ストレリチア秘話No.70 植物と環境への適応 その2

 前にも書きました。「生物は、生まれ、育った環境と一体、いや、環境、そのものである」と。だから、プロテアは、違った環境では生きられなかった、のです。でも、「ストレリチアは平気で生きているではないか」の疑問が生まれてきます。答えは、「ストレリチアは、幅広い環境適応能力があった」からです。私は、これには感謝せずにいられません。

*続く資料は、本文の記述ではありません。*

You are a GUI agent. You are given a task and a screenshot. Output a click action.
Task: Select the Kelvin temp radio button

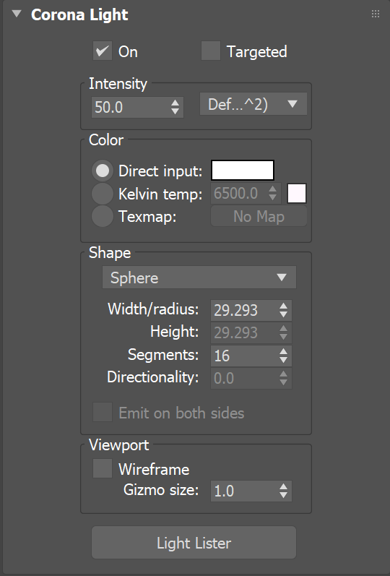point(103,194)
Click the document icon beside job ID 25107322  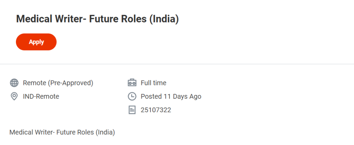132,110
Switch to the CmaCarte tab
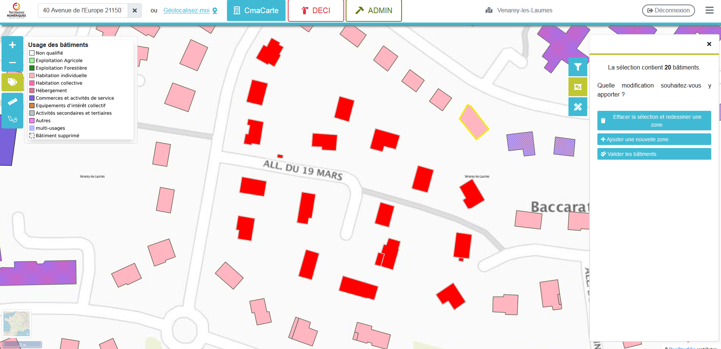Viewport: 721px width, 349px height. coord(256,11)
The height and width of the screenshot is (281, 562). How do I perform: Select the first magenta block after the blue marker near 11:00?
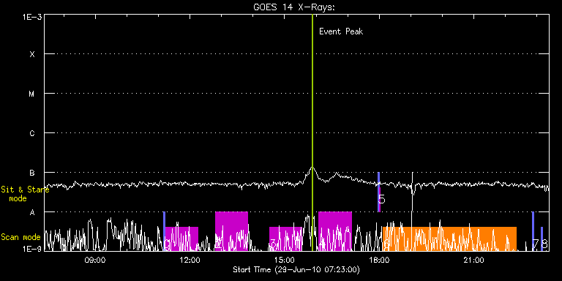point(181,239)
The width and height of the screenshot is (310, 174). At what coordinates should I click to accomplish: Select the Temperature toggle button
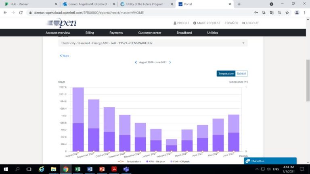tap(226, 74)
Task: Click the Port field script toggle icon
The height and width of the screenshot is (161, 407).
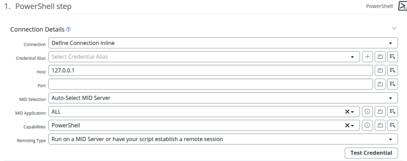Action: 380,84
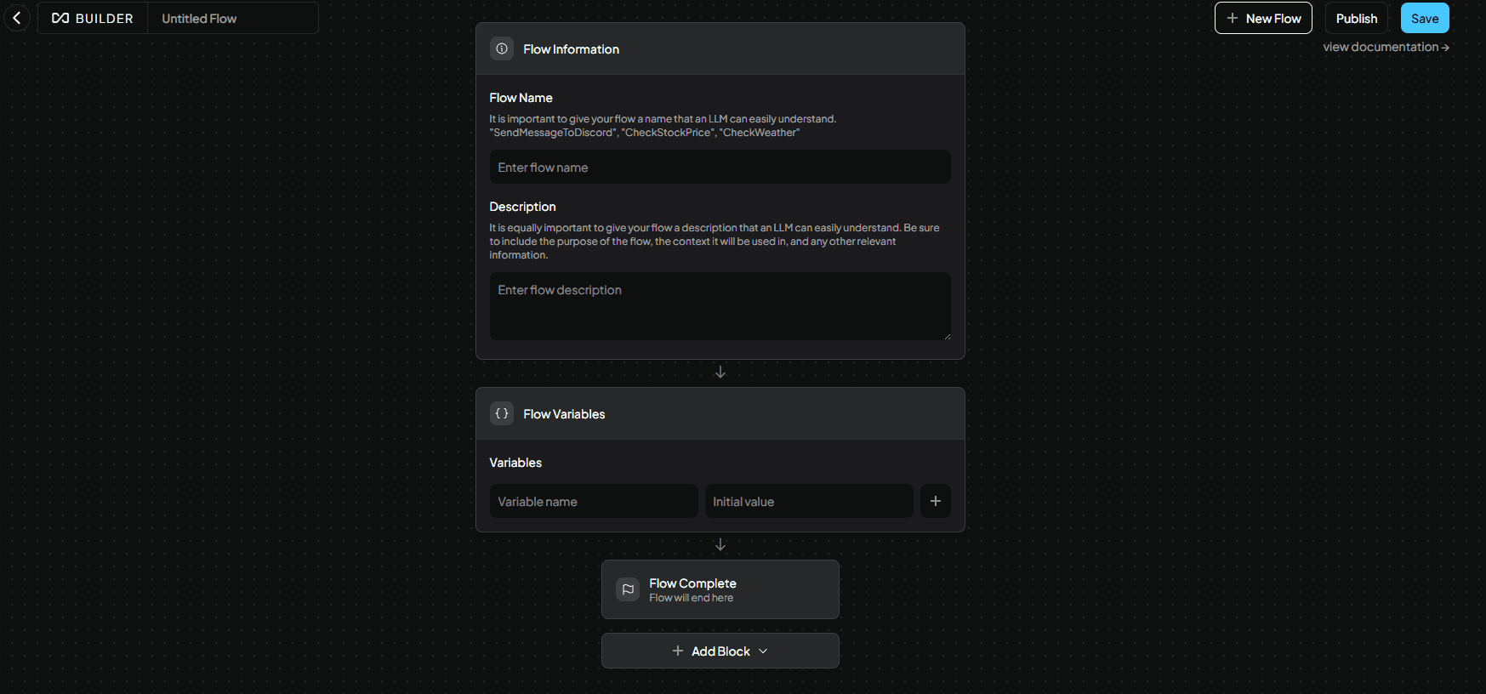The image size is (1486, 694).
Task: Click the Builder infinity logo icon
Action: point(60,18)
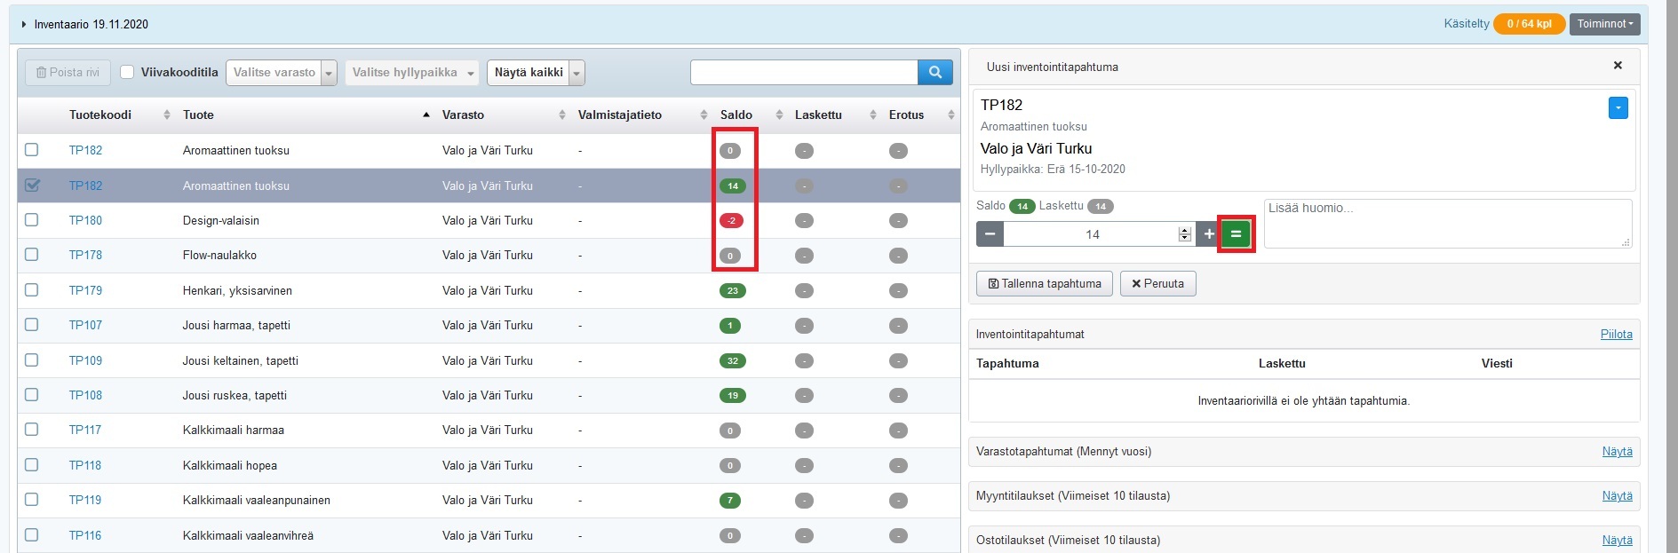Close the Uusi inventointitapahtuma panel
Image resolution: width=1678 pixels, height=553 pixels.
(1618, 66)
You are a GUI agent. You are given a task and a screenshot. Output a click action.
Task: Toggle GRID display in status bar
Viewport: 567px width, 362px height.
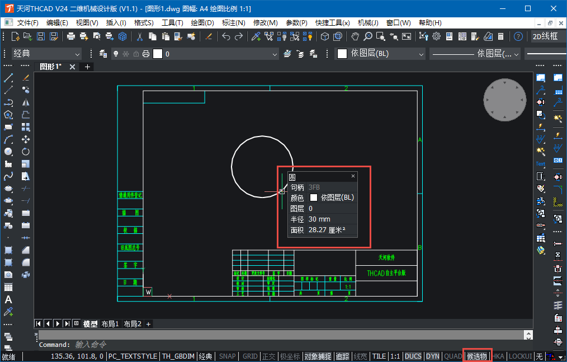point(250,356)
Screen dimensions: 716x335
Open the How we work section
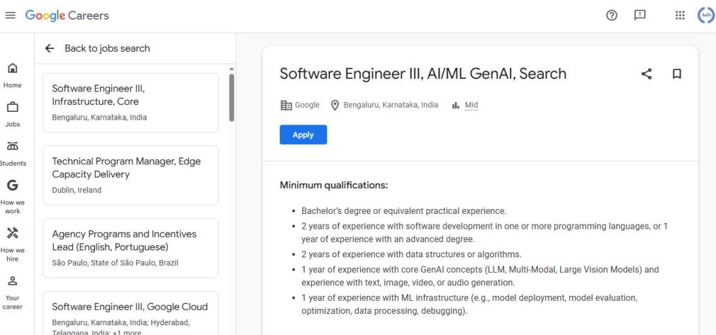pos(13,196)
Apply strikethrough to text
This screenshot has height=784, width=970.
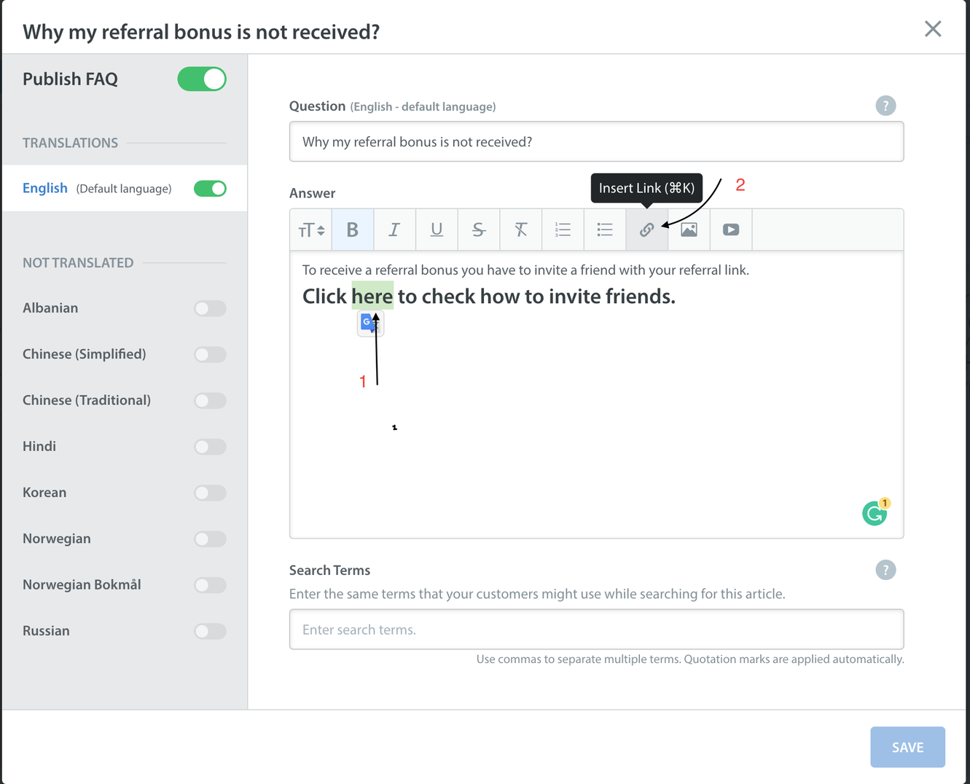click(x=479, y=230)
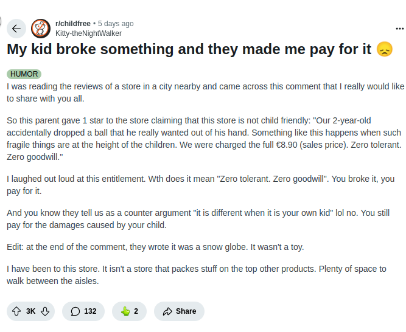Click the paragraph starting "I laughed out loud"
This screenshot has width=406, height=332.
pyautogui.click(x=201, y=185)
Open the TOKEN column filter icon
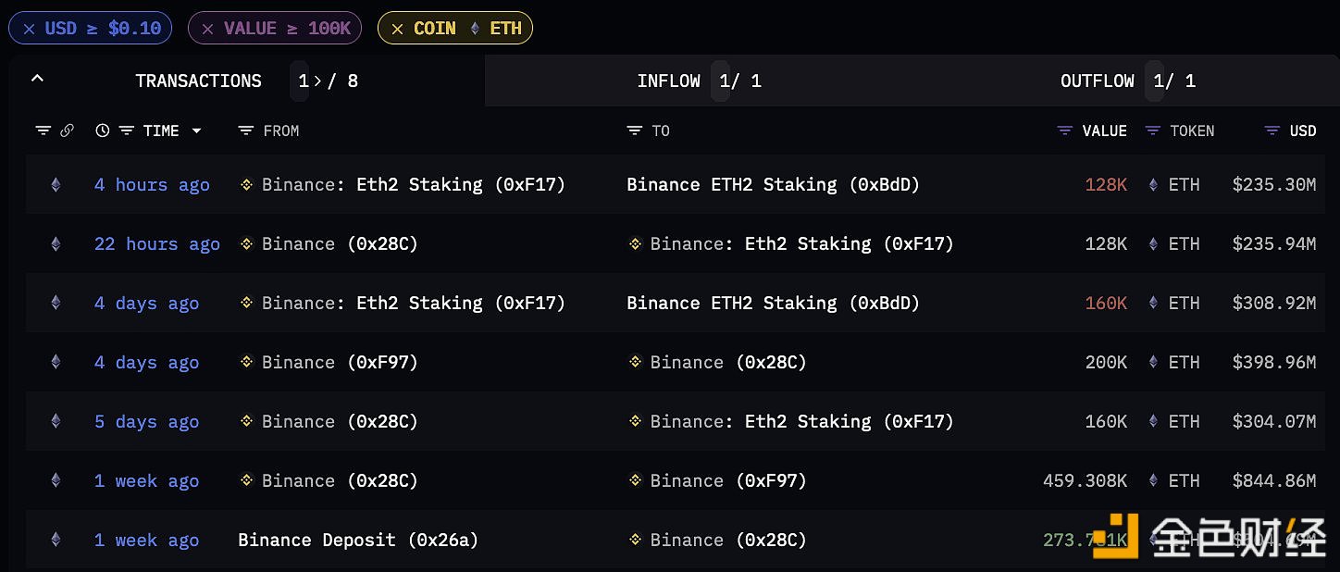 click(1152, 131)
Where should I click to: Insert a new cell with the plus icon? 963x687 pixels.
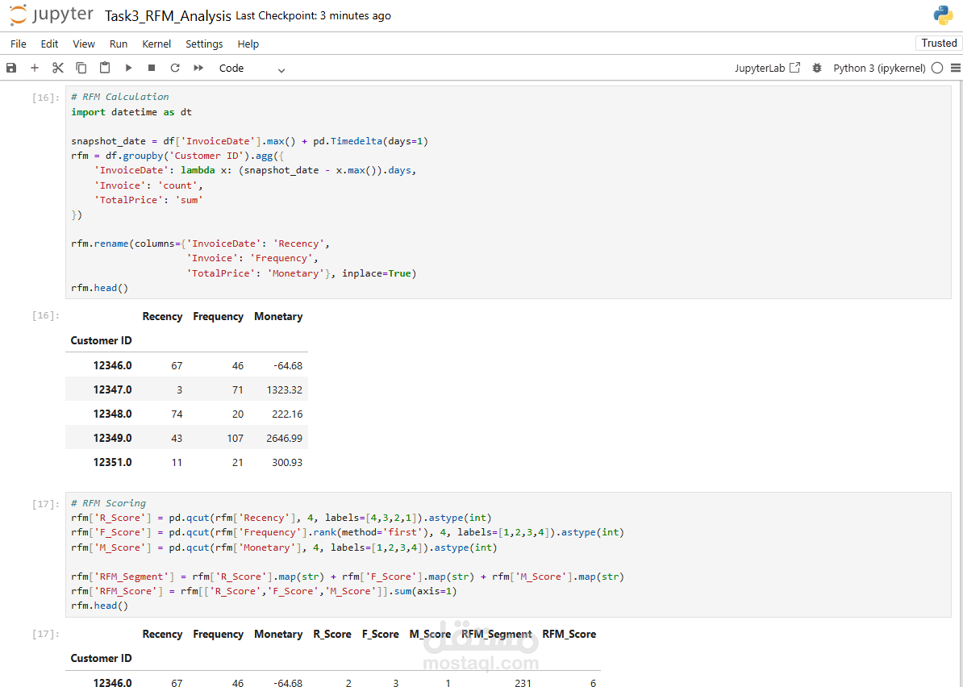coord(35,69)
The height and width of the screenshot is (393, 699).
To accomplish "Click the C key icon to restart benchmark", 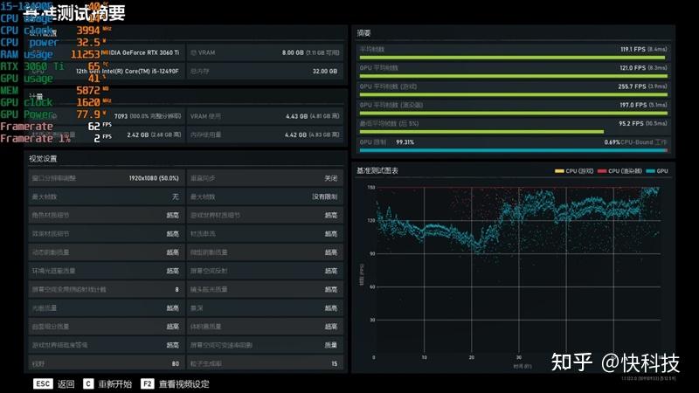I will pyautogui.click(x=88, y=383).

 ここで、もう一つ、頑固に、生まれ、育った環境にしがみついている植物について話しましょう。ケープタウンのキルシュテンボッシュ植物園を訪れた時のことでした。北ケープ州産の多肉植物のハウスへ入って驚きました。温室の中に、また、小さな温室が作られていて、その中に植物が植えられているのです。寒さに弱い植物ではありませせんから、不思議に思って係に尋ねました。

「外気の湿度を遮断しているのです。」と。

 私にすればケープタウンは十分な乾燥地帯で空気は乾いているのに、なのです。でも、北ケープは砂漠で、極端な乾燥地域で、ここの植物は気難しい、とのことでした。帰国してから

平尾秀一先生に伺うと、

「あそこの植物は、鉢から抜いて、空中にぶら下げて置いても、日本の夏の湿り気の中で、溺れてしまうんです」と。水もないのに、湿り気だけでおぼれてしまうなんて、と驚きました。生まれ、育った環境とそっくり同じでなければ生きられない、適応の幅の狭い植物もあるのです。

 話は飛びますが、人類が故郷のアフリカを出て、世界中に広まることが出来たのは、この優れた適応能力にあったのではないでしょうか。